Of course there are plenty of elements to this movie that were not necessarily pro woman at all, but I did think there was a lot more there than many other people. Perhaps I am reading too much into it but I found it interesting nonetheless.

The Big D

I have struggled with depression for as long time. I remember being 8 years old and being totally overwhelmed with life and not having the words or concepts to understand what was happening in my head.

To many people it seems ridiculous that an eight year old child with so much going for her can struggle so much. Children have mental health issues and it is not just the ‘obvious’ candidates. I had attempted suicide twice by the time I was 14 and I was from a a middle class family,my parents were still together and did not have any obvious issues. Luckily I didn’t really know what I was doing although looking back I did come perilously close. My home life was far from idyllic but what I was going through simply did not fit neatly into the accepted categories that resulted in broken children.

When I finally tried to talk about my mental health issues with my parents they were dumbfounded. The only way they knew how to react was with ridicule. I had every advantage in life, what could I possibly have to be depressed about? When I realised they couldn’t help me and I reached out to others they were horrified because I was airing my dirty laundry in public.

We have come a long way in the perceptions of mental illness but the underlying perception that mental illness can be overcome easily and is something that only happens to ‘those’ people is plain to see when we look how we think about mental illness in relation to children.

Grief

It seems like so many people I know lost important people to them in 2010. It is such an incredibly painful thing to go through. The finality of death, even when it is a long time coming – the human spirit makes hope hard to give up- and when there is no hope left the pain is astounding.

I remember being 14 and just feeling total shock that the world just kept on turning when my whole world had just fallen apart. One of the most deeply upsetting things that happened during this time was people questioning my grief. Treating it like it was inadequate and imperfect. Because I didn’t cry when people thought I should this meant that I didn’t love enough. Because I sought comfort with ‘inappropriate people’ I was not sincere enough.

As time went on it got worse because I was still hurting so deeply when the people around me expected me to get up and get on with life. In the world that we live in it seems as though grief has a time limit. You are only allowed a certain amount of time out before you have to go back to being a productive citizen. If you don’t then you are milking the situation.

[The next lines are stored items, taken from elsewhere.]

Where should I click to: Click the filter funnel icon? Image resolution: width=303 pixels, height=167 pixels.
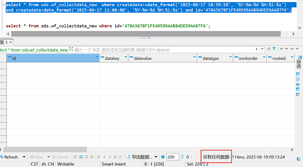point(274,49)
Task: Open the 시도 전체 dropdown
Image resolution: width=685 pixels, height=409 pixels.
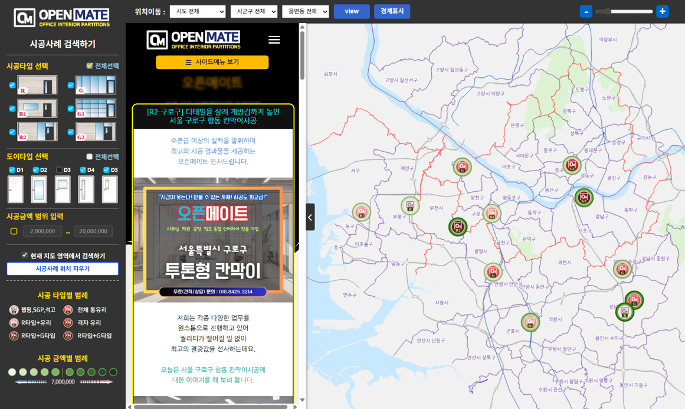Action: (x=197, y=11)
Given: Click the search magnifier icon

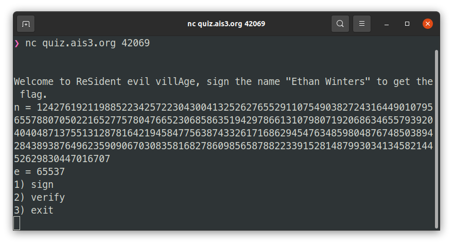Looking at the screenshot, I should point(340,24).
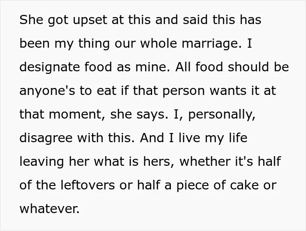This screenshot has height=231, width=306.
Task: Click the word "mine." in third line
Action: (153, 67)
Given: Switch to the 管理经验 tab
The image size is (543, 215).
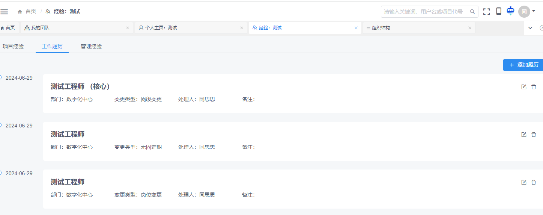Looking at the screenshot, I should tap(91, 46).
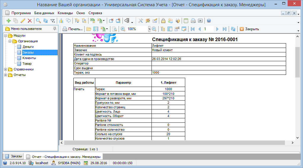Screen dimensions: 303x168
Task: Switch to the Заказы tab at the bottom
Action: pyautogui.click(x=14, y=156)
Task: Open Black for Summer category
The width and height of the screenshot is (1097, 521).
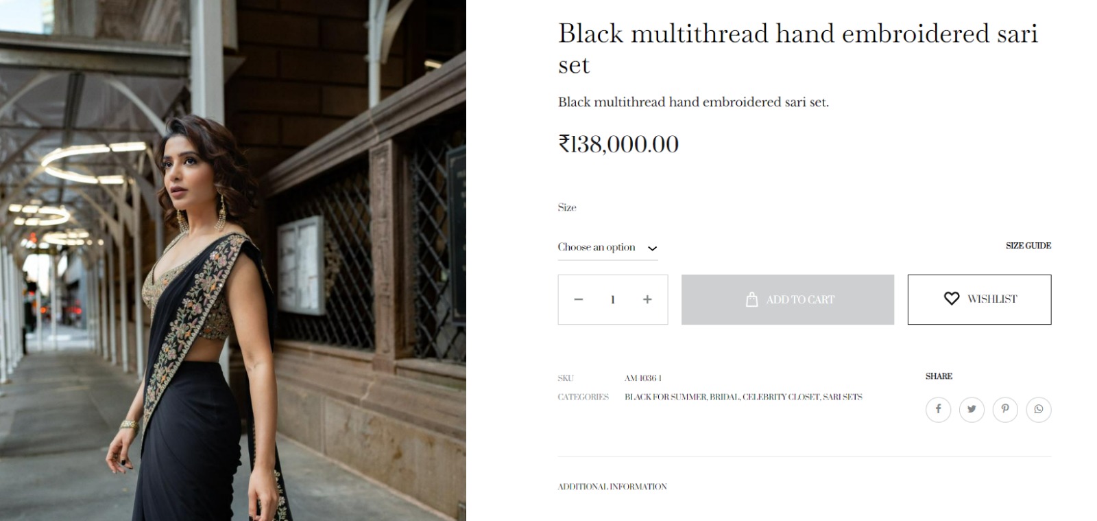Action: (x=665, y=397)
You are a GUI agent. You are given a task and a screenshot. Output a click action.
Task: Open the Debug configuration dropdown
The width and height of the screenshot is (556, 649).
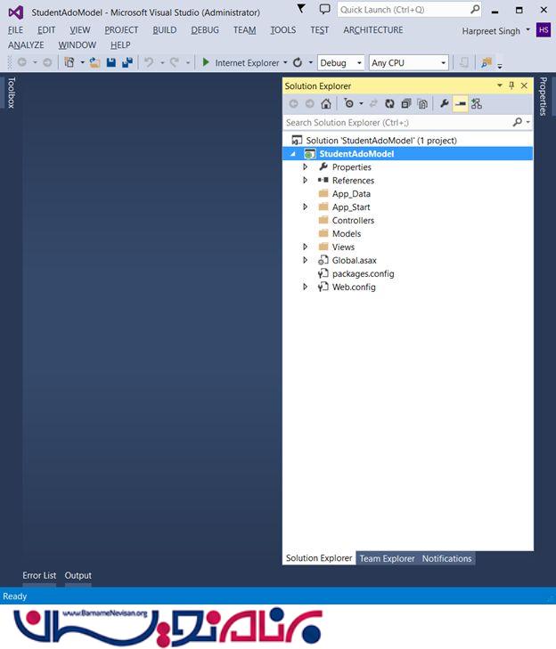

It should be obvious but it often isn’t. There is no one correct way to grieve. People process things in their own ways and there is no set period. You can’t just decided to let loss take the back burner and get on with the rest of your life. I hate that the world I live in does not make allowances for broken people. That compassion is a virtue discarded for the bottom line. I hate that appropriate behaviours are often considered more important than actually dealing with feelings and resolving issues.

My main problem with the kyriarchy is that it never allows those who don’t fit just be. It imposes limits and puts people into boxes, taking away their personhood and reducing them to being simply the glaring fact of their marginialisation.

I see this reflected in placing people into boxes of appropriate and inappropriate grief. Measuring their reactions determined by some arbitrary standard calculated by gender, culture and strength of attachment. These are the small but infinitely damaging ways in which the kyriarchy worms its way into our lives – making us small enough to fit.